## YOUR OBJECTIVE
Each line from the opening of the listing below through the line that contains "You are a computer-use agent. Image resolution: width=868" is to be output exactly as written.

## INFORMATION

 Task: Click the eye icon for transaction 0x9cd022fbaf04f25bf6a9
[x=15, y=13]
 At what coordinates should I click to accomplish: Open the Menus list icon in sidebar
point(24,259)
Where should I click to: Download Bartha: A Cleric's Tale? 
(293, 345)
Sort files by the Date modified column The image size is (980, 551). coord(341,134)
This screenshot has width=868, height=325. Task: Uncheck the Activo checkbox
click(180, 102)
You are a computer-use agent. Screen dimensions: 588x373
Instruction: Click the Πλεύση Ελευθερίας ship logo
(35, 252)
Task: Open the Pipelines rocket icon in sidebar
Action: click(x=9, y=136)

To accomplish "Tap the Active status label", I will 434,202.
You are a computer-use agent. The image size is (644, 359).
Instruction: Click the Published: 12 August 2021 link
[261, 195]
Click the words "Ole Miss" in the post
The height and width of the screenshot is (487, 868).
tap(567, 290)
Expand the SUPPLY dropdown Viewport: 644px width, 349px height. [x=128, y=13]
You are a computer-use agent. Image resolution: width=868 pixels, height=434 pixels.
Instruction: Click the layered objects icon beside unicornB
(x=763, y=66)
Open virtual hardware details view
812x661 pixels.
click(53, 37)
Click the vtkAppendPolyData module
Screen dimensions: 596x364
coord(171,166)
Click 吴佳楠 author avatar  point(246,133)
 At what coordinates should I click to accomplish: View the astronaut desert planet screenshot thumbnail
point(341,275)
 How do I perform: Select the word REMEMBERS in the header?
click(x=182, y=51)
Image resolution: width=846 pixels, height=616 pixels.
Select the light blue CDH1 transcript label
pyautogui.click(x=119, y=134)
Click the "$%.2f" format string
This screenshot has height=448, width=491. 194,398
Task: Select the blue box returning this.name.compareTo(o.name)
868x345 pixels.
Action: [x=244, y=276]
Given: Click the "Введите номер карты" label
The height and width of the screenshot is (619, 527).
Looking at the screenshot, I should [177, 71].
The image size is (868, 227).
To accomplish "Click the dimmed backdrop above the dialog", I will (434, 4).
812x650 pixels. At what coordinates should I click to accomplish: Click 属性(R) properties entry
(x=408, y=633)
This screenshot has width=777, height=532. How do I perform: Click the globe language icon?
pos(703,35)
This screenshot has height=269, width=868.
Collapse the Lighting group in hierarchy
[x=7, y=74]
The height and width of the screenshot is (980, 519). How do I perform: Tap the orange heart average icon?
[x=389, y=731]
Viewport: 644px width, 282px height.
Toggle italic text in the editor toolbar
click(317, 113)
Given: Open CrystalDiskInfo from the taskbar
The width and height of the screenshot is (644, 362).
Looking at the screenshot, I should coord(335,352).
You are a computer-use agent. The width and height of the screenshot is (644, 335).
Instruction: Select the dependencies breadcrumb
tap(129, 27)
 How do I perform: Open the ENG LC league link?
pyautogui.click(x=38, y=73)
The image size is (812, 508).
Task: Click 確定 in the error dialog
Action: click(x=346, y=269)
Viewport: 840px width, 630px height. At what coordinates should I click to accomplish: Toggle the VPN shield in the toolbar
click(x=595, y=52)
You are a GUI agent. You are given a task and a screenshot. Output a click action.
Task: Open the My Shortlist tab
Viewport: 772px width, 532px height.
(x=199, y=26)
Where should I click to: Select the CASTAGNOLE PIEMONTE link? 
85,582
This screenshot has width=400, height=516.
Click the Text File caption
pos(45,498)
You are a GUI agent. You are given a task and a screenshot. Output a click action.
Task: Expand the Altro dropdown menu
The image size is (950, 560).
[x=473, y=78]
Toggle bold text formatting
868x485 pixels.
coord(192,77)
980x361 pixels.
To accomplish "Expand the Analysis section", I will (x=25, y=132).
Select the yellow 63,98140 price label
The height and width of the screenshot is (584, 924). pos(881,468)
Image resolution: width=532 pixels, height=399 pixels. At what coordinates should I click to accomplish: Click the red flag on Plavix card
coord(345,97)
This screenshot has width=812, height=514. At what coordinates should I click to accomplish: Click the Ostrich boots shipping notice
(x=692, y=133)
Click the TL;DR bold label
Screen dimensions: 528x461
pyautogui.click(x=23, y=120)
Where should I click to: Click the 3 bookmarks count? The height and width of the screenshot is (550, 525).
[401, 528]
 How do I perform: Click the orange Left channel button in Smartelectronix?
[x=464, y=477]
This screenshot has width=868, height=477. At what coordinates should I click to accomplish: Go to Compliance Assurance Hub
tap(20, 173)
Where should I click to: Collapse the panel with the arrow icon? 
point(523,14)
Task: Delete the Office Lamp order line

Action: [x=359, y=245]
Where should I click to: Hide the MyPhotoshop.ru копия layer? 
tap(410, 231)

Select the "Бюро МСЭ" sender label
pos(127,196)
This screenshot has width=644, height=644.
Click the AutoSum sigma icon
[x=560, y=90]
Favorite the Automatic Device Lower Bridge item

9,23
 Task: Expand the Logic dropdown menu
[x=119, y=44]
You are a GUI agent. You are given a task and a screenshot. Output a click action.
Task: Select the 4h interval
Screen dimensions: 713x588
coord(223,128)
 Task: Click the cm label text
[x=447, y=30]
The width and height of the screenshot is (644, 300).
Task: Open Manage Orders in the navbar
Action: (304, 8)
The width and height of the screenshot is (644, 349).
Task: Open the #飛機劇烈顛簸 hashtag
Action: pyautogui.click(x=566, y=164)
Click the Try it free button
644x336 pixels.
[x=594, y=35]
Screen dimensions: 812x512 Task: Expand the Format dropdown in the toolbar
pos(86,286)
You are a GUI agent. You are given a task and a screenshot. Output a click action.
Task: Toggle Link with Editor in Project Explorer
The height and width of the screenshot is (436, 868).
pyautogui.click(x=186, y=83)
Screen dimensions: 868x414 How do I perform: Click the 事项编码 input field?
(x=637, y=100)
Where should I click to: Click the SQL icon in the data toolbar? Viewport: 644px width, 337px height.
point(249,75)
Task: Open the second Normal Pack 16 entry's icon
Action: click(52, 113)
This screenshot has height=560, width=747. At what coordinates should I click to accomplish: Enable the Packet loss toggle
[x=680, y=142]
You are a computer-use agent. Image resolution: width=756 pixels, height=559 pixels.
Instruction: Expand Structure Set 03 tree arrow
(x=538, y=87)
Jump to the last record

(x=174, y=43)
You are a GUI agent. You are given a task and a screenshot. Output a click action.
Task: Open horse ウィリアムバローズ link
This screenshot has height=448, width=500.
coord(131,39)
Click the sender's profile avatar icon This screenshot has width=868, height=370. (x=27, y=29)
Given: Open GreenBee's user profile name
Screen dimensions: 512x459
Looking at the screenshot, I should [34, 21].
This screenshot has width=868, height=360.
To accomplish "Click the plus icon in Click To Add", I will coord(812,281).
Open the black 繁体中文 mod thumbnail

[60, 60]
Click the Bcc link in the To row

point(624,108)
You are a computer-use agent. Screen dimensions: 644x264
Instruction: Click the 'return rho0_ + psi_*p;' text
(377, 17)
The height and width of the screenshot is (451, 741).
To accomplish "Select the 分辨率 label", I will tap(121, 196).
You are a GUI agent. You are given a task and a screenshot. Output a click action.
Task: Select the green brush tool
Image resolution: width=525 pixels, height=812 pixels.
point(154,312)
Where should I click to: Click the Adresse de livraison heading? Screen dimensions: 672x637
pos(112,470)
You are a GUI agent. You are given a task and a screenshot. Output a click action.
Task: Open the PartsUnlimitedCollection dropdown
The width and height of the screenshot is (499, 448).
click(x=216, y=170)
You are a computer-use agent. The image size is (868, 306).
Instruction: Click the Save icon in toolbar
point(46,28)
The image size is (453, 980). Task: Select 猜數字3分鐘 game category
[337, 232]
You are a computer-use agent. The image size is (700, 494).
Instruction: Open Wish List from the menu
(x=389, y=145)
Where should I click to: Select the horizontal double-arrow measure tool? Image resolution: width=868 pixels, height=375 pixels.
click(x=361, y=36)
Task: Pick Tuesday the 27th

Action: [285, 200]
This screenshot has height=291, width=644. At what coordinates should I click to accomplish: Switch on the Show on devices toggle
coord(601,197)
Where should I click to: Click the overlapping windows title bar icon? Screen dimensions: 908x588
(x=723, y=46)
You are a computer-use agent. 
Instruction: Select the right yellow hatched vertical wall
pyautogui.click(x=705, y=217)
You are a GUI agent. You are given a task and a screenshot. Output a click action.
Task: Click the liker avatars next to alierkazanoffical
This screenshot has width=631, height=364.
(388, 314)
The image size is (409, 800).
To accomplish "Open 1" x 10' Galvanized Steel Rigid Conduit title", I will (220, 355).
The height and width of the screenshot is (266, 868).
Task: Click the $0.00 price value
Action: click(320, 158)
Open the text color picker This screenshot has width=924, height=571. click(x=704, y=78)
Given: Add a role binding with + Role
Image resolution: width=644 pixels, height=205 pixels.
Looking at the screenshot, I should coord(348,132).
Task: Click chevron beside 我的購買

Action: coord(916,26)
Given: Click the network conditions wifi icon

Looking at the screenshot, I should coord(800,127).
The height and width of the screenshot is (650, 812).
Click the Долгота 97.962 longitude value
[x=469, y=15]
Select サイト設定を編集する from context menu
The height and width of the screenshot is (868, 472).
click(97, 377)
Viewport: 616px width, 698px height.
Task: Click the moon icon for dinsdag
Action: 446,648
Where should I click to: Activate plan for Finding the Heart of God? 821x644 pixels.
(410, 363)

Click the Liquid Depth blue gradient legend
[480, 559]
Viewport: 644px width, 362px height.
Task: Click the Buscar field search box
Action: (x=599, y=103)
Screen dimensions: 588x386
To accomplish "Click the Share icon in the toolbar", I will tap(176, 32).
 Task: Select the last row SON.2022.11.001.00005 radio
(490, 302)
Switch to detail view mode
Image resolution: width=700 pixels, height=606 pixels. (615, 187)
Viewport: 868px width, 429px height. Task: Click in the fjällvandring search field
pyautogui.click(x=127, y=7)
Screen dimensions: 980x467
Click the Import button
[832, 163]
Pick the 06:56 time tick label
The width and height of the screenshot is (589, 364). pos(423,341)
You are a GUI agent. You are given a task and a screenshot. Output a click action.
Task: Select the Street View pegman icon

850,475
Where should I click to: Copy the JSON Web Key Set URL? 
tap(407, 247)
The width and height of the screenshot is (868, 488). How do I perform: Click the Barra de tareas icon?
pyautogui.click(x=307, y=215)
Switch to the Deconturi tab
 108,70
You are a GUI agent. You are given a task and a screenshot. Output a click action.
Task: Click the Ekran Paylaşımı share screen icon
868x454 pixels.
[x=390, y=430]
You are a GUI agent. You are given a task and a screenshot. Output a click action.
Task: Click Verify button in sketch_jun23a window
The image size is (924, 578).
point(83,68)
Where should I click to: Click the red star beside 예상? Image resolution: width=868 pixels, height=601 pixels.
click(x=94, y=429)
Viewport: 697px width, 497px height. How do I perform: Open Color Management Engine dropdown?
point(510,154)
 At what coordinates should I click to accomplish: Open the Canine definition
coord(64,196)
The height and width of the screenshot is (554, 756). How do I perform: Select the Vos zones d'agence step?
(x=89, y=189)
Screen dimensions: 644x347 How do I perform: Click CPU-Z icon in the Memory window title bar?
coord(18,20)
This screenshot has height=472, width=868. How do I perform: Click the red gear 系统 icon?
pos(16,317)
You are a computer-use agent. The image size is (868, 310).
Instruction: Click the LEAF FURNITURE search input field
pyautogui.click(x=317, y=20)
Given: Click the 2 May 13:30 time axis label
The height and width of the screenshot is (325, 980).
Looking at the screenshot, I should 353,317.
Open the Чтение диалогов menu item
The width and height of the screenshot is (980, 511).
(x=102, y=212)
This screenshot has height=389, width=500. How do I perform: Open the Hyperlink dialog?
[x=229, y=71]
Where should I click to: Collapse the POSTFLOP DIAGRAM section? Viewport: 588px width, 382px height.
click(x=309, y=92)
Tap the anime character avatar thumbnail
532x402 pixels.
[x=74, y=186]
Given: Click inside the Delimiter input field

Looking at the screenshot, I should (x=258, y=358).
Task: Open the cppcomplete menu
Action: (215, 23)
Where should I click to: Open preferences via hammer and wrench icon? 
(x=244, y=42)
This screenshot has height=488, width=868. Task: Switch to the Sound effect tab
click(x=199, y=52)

## RESPONSE FOR THIS EXERCISE
 Task: Click the eye icon for transaction 0x9cd022fbaf04f25bf6a9
[x=15, y=13]
 At what coordinates should I click to accomplish: Open the Menus list icon in sidebar
point(24,259)
Where should I click to: Download Bartha: A Cleric's Tale? 
(293, 345)
Sort files by the Date modified column The image size is (980, 551). coord(341,134)
This screenshot has width=868, height=325. Task: Uncheck the Activo checkbox
click(180, 102)
You are a computer-use agent. Screen dimensions: 588x373
Instruction: Click the Πλεύση Ελευθερίας ship logo
(35, 252)
Task: Open the Pipelines rocket icon in sidebar
Action: click(x=9, y=136)

To accomplish "Tap the Active status label", I will 434,202.
You are a computer-use agent. The image size is (644, 359).
Instruction: Click the Published: 12 August 2021 link
[261, 195]
Click the words "Ole Miss" in the post
The height and width of the screenshot is (487, 868).
tap(567, 290)
Expand the SUPPLY dropdown Viewport: 644px width, 349px height. [x=128, y=13]
You are a computer-use agent. Image resolution: width=868 pixels, height=434 pixels.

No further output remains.